Symbolism, Imagery, Allegory
Water is definitely a symbol for life in this book, rushing along and changing shape much as the characters' lives do.
How do we know this is water's function in the novel? Well, the characters themselves make the connection. For example, when Marie is reflecting on how she and Rushes Bear finally managed to gain some mutual respect and understanding, she uses water metaphors to describe the similarities in their experiences. They finally bonded, in her view:
… [b]ecause we shared the loneliness that was one shape. Because I knew that in her old age she shared that same boat, where I had labored. She crested and sank in dark waves. Those waves were taking her onward, through night, through day, the water beating and slashing across her unknown path. She struggled to continue. She was traveling hard, and death was her light. (5.2.50)
As you can see there, Marie suggests that water and life both bounce you around, make you change direction, drive you on (whether you want to be driven or not), and disorient you. And Marie and Rushes Bear were, in Marie's view, in the same boat on that journey.
Nector, too, makes water a centerpiece in his musings on life. When he realizes that life has basically just pushed him along relentlessly without his really noticing, he likens that forward movement to a current… and the moment in which he actually slows down enough to notice to a pooling in the water:
And then it was like the river pooled.
Maybe I took my eyes off the current too quick, Maybe the fast movement of time had made me dizzy. I was shocked. I remember the day it happened. (7.1.33-34)
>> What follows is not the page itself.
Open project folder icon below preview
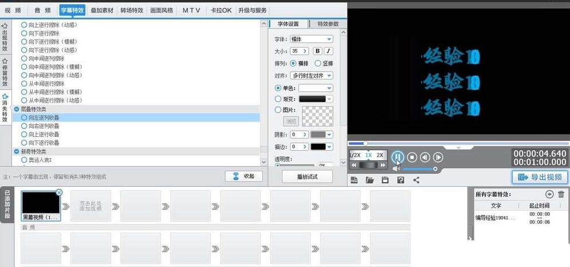This screenshot has height=267, width=570. point(369,180)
After this little pause in Nector's journey down the stream of life, he finds himself pursuing an affair with Lulu in order to "swim against the movement of time" (7.1.39)… and the water metaphors carry right through the end of the affair.
When Nector decides that he's got to let Lulu go, he takes a literal swim as he tries to straighten out the metaphorical "currents" of his love life:
I swam until I felt a clean tug in my soul to go home and forget about Lulu. I told myself I had seen her for the last time that night. I gave her up and dived down to the bottom of the lake where it was cold, dark, still, like the pit bottom of a grave. Perhaps I should have stayed there and never fought. Perhaps I should have taken a breath. But I didn't. The water bounced me up. I had to get back in the thick of my life. (7.1.127).
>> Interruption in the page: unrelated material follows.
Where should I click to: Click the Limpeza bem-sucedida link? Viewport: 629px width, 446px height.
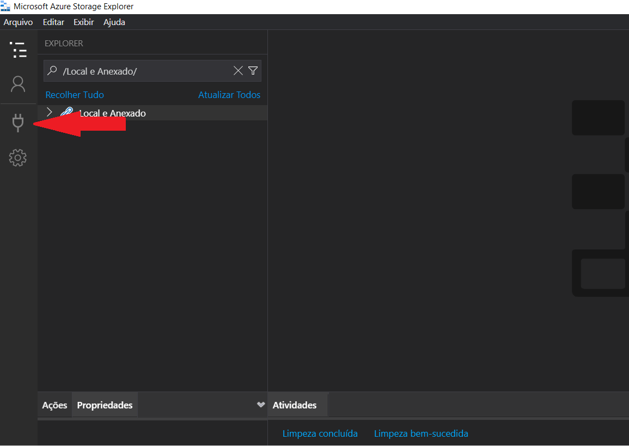click(x=421, y=433)
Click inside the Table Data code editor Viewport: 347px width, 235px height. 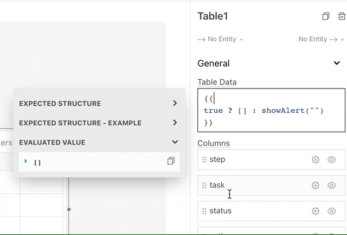(271, 110)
Of course, the next day, he decided that he was going to propose to Lulu…
But anyway, you get the point: Nector and Marie both liken life to the movements of water, which can push, pull, and overwhelm us. Another prime example of this symbol's use is Henry Junior, of course, since he escapes from his own ocean of troubles by drowning himself.
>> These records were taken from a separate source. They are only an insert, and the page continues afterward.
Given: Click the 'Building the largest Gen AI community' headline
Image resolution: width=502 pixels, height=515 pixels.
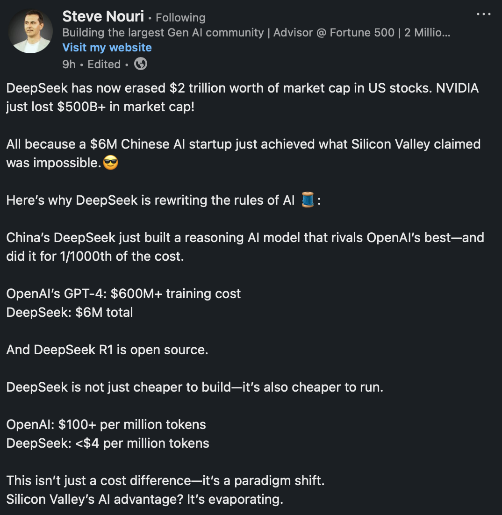Looking at the screenshot, I should point(256,33).
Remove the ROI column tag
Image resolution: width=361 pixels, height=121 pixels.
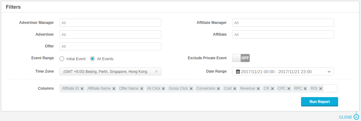(321, 89)
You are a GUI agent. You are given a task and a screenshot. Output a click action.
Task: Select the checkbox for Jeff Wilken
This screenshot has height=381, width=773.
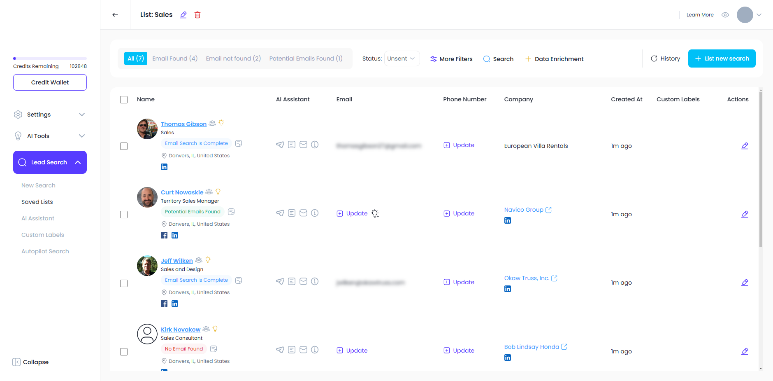coord(124,283)
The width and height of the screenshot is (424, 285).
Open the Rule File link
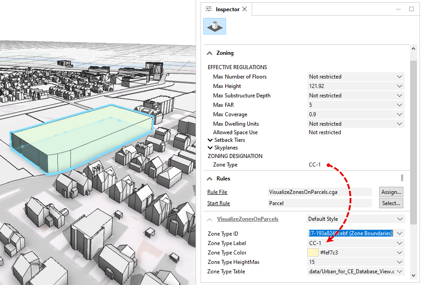point(217,192)
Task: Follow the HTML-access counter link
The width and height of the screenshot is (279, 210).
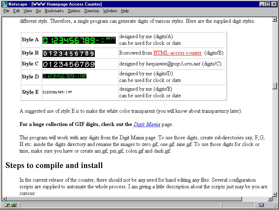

Also, we'd be falling down on the job if we didn't mention that water becomes important in the references to June as a kind of Jesus figure who must journey (or walk) across the (frozen) water to get home.
That first journey—at the beginning of the book, when she's tromping through the snow—is fatal, and she doesn't make it home. However, at the end of the book, her son Lipsha kind of metaphorically brings her home across the river (in the section named "Crossing the Water"), and the moment kind of reads like been brought back to life (or resurrected) in that moment. So, in these examples too, navigating water is like navigating life… and vice versa.